Braunschweig. Nach dem Anschlag auf den Weihnachtsmarkt in Magdeburg richtete sich nun auch Dr. Sadiqu Al-Mousllie, Vorsitzender des Landesverbandes Niedersachsen im Zentralrat der Muslime, an die Öffentlichkeit. Er äußerte sein Mitgefühl und warnte gleichzeitig vor falschen Schuldzuweisungen.
"Mit großer Betroffenheit nehmen wir den Anschlag in Magdeburg zur Kenntnis. Unser tiefstes Mitgefühl gilt den Verletzten, den Hinterbliebenen der Opfer sowie allen, die durch diese schreckliche Tat Leid erfahren haben", so Dr. Sadiqu Al-Mousllie.
Es sei als positiv zu bewerten, dass sowohl verantwortungsbewusste Politiker als auch die zuständigen Behörden keine voreiligen Schlüsse gezogen oder unüberlegte Vermutungen in die Öffentlichkeit getragen hätten. Dies zeige eine angemessene Besonnenheit im Umgang mit solch sensiblen Situationen.

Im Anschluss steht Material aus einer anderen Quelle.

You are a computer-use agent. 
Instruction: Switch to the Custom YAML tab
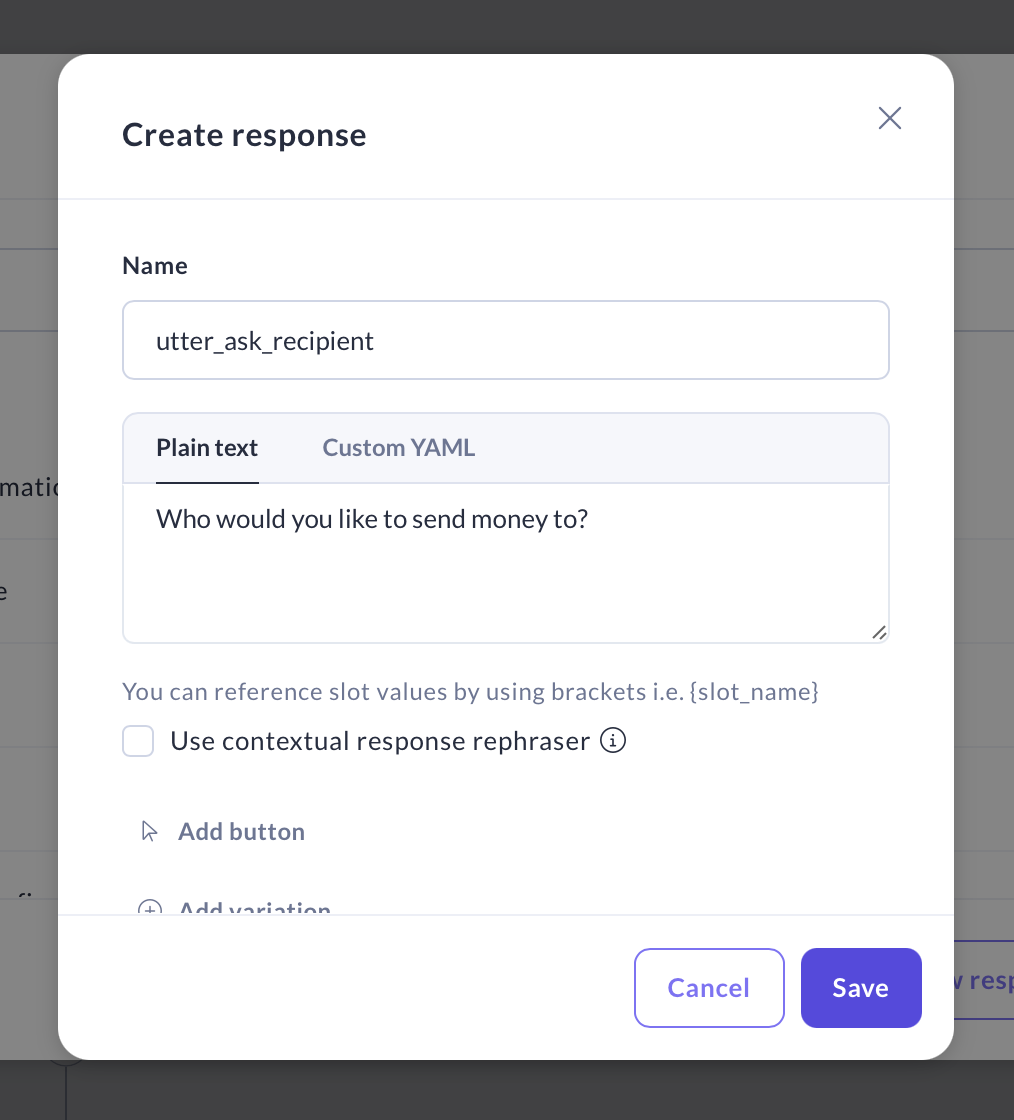coord(398,448)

Gleichzeitig würde es aber Anlass zur Besorgnis geben, so Al-Mousllie:
"Trotz der bekannten Fakten über den mutmaßlichen Täter – darunter seine extreme Nähe zur AfD und seine Ansichten als Islamkritiker oder Islamhasser – wird bewusst oder unbewusst seine Tat bislang nicht als Terroranschlag eingestuft. Dieser Umstand wirft Fragen auf. Es entsteht der Eindruck, dass der Begriff „Terrorist“ in der öffentlichen Wahrnehmung fast ausschließlich mit Tätern assoziiert wird, die muslimischen Glaubens sind oder sich zum Islam bekennen oder als solche gelesen werden. Man beachte die Benennung der Nationalität des mutmaßlichen Täter wenige Minuten nach dem Anschlag durch den Ministerpräsidenten Haseloff."

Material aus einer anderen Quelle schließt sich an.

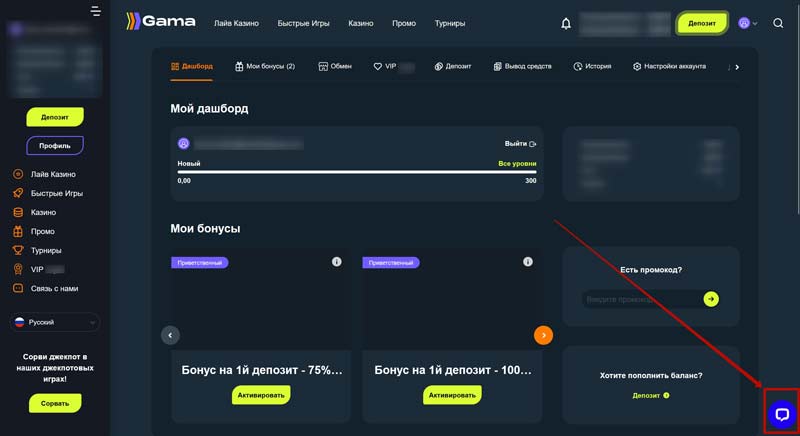Open the live chat support widget
Screen dimensions: 800x436
tap(781, 414)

Diese Haltung stehe in klarem Widerspruch zur Tatsache, dass Terrorismus keine Religion hat. Vielmehr widerspriche Terror in jeglicher Form den Grundwerten des Zusammenlebens – unabhängig von der Ideologie oder dem Glauben der Täter, so Al-Mousllie. Solingen habe gezeigt, wie schnell ein Täter als „islamistisch“ bezeichnet und eine Tat als „islamistischer Anschlag“ eingestuft werden kann. Ein ähnliches Muster zeige sich in der zögerlichen Anerkennung des Anschlags von München 2016 gegen ausländische Mitbürger als Terroranschlag.
Diese scheinbar unbewusste Differenzierung vermittele eine höchst problematische Botschaft. Sie könne den Eindruck erwecken, dass nur muslimische Täter oder religiöse Muslime den Stempel „Terrorist“ erhalten, was eine gefährliche Verzerrung darstellt, so Al-Mousllie. Solche unausgesprochenen Muster in der öffentlichen Kommunikation würden unbewusst zur Verstärkung von Vorurteilen beitragen und wirkten wie eine erzieherische Maßnahme, die das Zusammenleben belastet.
"Terror hat keine Religion!"
Al-Mousllie abschließend: "Die Herausforderungen unseres Zusammenlebens erfordern von uns allen ein Höchstmaß an Vorsicht, Authentizität und Rücksichtnahme. Nur so können wir ein Miteinander fördern, das von Respekt, Gerechtigkeit und einem klaren Bewusstsein für gemeinsame Werte geprägt ist. Terror hat keine Religion!"